Repeat verbatim, and only, the lines of the data below, beginning at the line that contains "Task: Open Пересортица товаров link" and stopping after the line that contains "This screenshot has width=1024, height=458.".

> **RECORDS TO USE**:

☆ ☆ ☆ ☆

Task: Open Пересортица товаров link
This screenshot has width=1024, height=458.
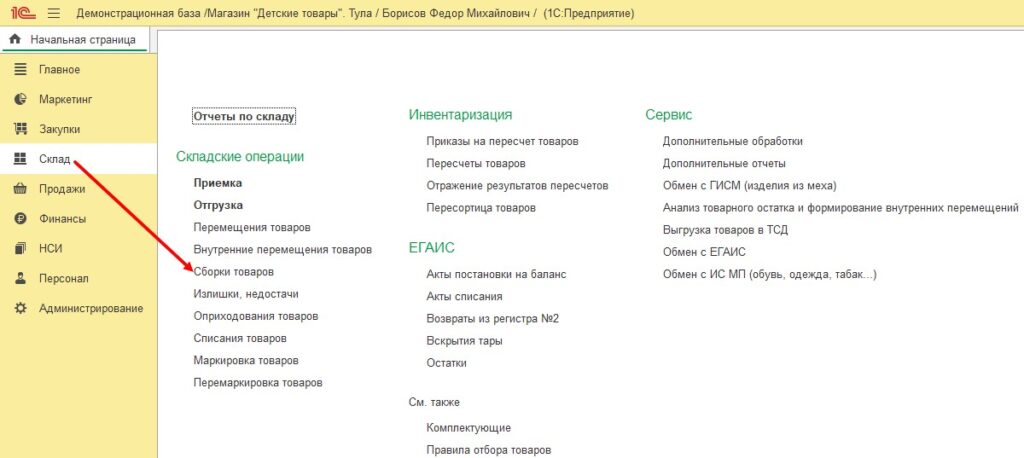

☆ ☆ ☆ ☆

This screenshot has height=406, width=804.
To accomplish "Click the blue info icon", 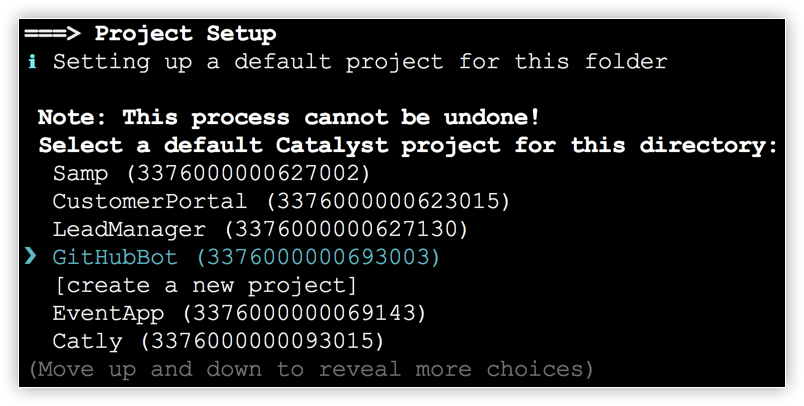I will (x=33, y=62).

☆ ☆ ☆ ☆

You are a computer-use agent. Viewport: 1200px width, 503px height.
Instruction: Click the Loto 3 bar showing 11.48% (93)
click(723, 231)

☆ ☆ ☆ ☆

> **YOUR RESPONSE**:
Task: Open Пересортица товаров link
This screenshot has width=1024, height=458.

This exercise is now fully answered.